Breakthrough research in drug composition for more effective treatment of HIV has been made.
The research, which was done within six years, found new targets in the HIV virus that drugs can be developed in the treatment of the disease.
The research was undertaken by a Senior Lecturer at the Department of Chemistry of the University of Ghana (UG), Legon, Dr Jerry Joe Harrison.
According to him, drugs target specific proteins in the virus “and this is one that we never knew, and now that we know we can use it to develop more effective drugs against HIV”.
In an interview with the Daily Graphic after a public engagement on the topic “Chasing an enigma: Unmasking the mystery on HIV polyproteins for potential drug development” organised by the School of Physical and Mathematical Sciences of the UofG, Dr Harrison said the new research found new targets that drug-specific proteins could be developed for the HIV virus.
Hitherto, according to Dr Harrison, this drug target that had been found was not known but with the new research, which was done in the United States of America (USA), drugs can be produced to specifically target the virus in the human body.
He said anybody could access the information on the new drug composition including people in the drug development field, pharmaceutical companies who are interested in developing HIV drugs and individuals who want to explore and understand how the virus reproduces itself, at no cost.
Most of the experimental work of the research which he said was sponsored by the National Institute of Health, USA was done in the USA and finalised in Ghana.
Advantages and disadvantages
Emeritus Professor Ivan Addae-Mensah, Department of Chemistry, UG in a panel discussion commended Dr Harrison for the breakthrough research.

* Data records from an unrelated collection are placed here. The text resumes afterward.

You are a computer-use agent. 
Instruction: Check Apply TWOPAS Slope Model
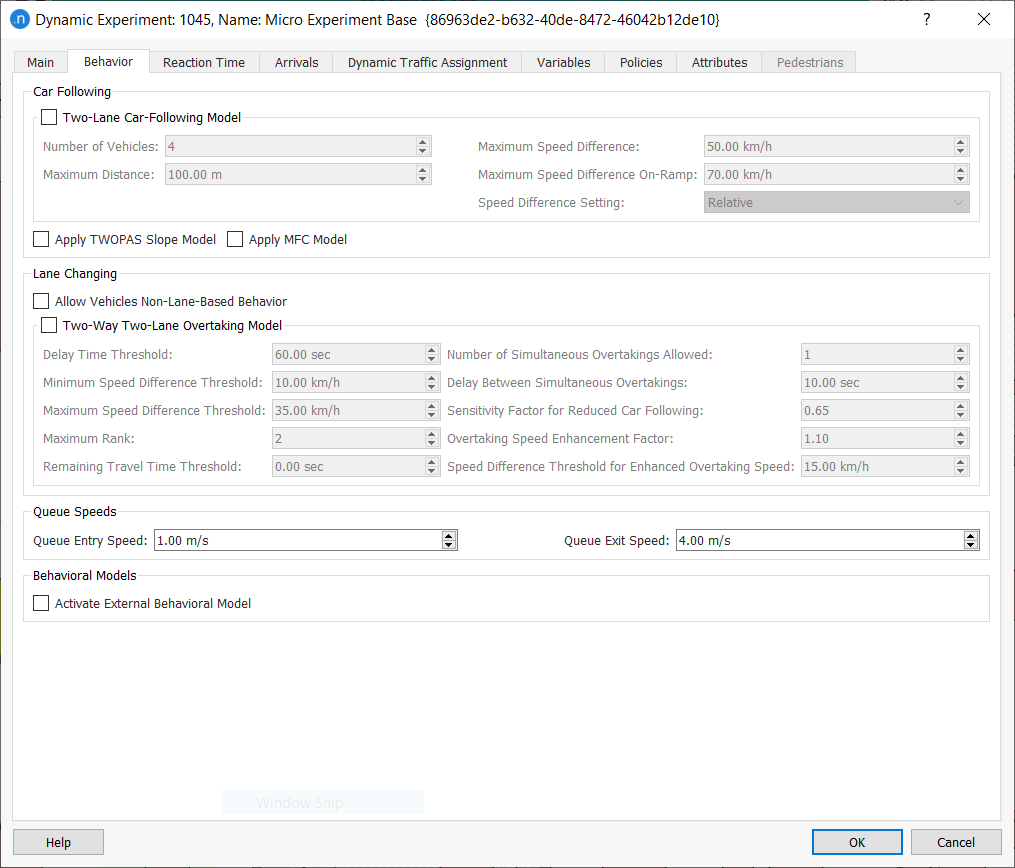(x=41, y=239)

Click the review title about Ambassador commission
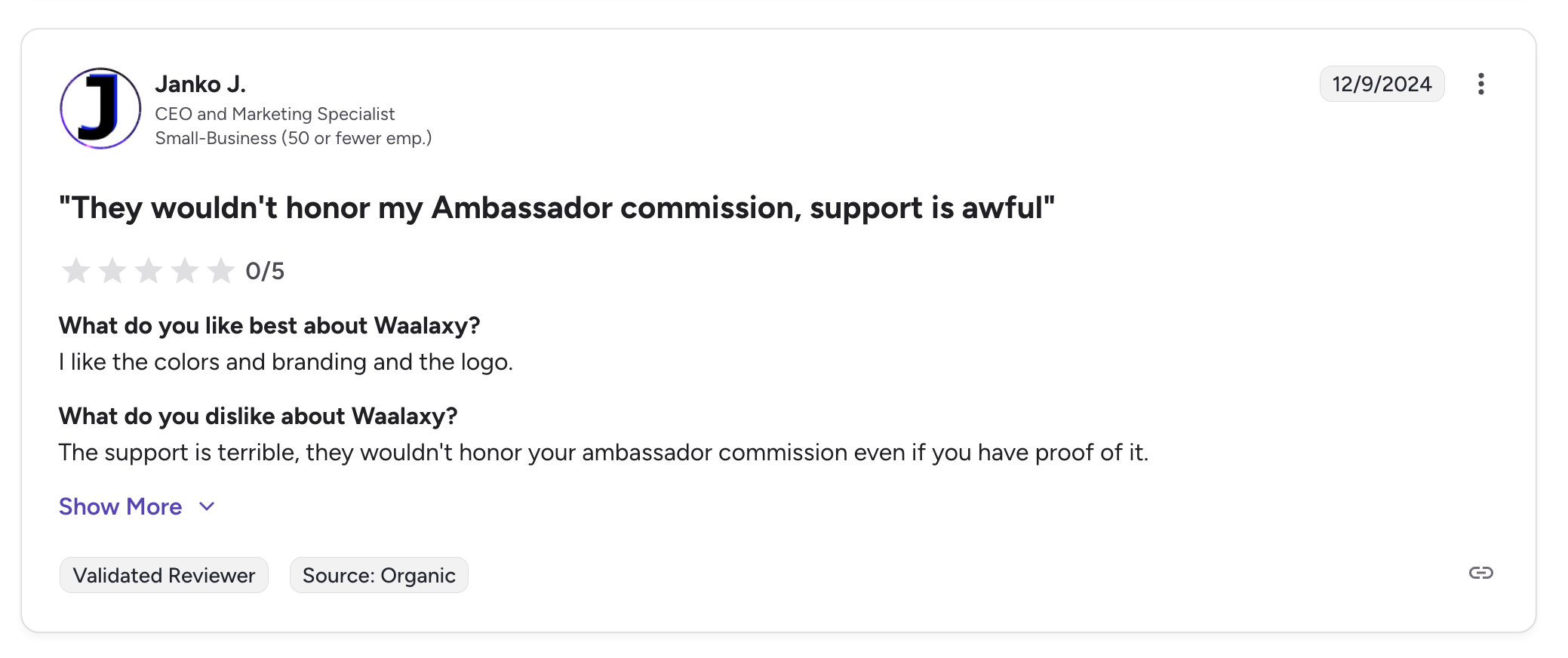[557, 208]
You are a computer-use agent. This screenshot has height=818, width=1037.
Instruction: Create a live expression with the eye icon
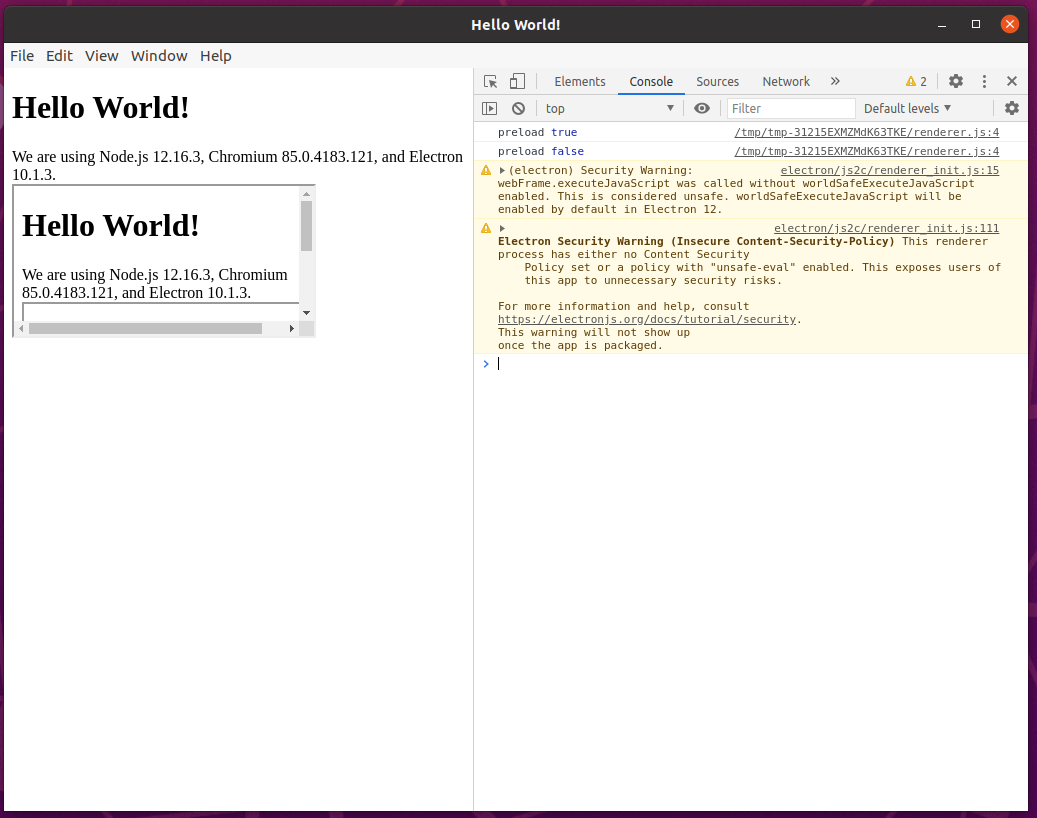click(x=702, y=108)
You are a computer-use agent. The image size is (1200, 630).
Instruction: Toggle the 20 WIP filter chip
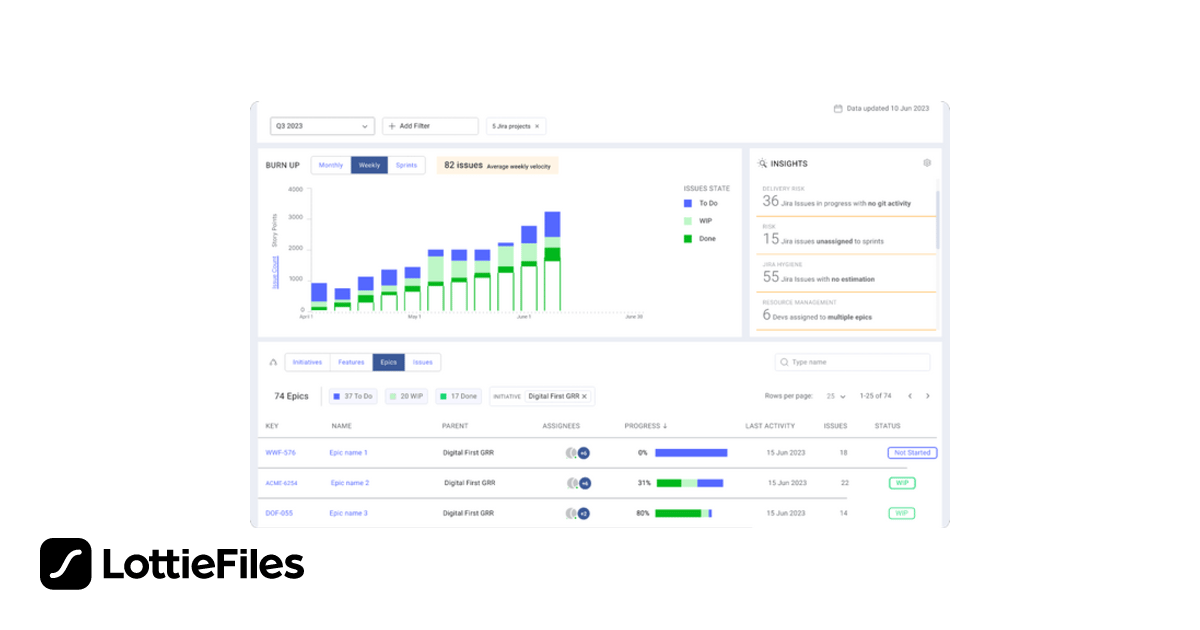tap(406, 395)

He said the current research has been able to go into the intimate molecular level to determine the structure of one of the stages through which the replication of the HIV virus goes.
This he said helps to deliberately design a compound that would go and interfere specifically with that particular stage and stop it.
However, he said this method has its advantages and disadvantages as the HIV virus had the potential of changing as and when it is attacked, it also tries to avoid destruction.
However, he said if one is able to target as many enzymes as possible and destroy them instead of the general screening of drugs to find out which one inhibits which enzyme.
He said the current research was an important part of a huge ‘zigsaw’ that needs to be fixed explaining that the research would further help in designing more effective methods for the treatment of HIV.
A Professor at the University of Ghana’s Nutrition and Food Science Department, Matilda Steiner-Asiedu who represented the Provost of the College of Basic and Applied Sciences, UG, Professor Boateng Onwona‐Agyeman, called on the students present to apply what they learn at the university to solve life issues.
She commended Dr Harrison for thinking outside the box during his research to be able to come out with the results and called on all to employ teamwork in whatever they do.
Dr Mary Anti Chama, Head of Department of Chemistry who represented the Dean of the School of Physical and Mathematical Sciences, Prof. Sandow Mark Yidana, said the discovery has given a new insight into the biology of the HIV cells.
She commended Dr Harrison for the cutting-edge research and called for support to develop it further and called on institutions to help develop funding for students’ research.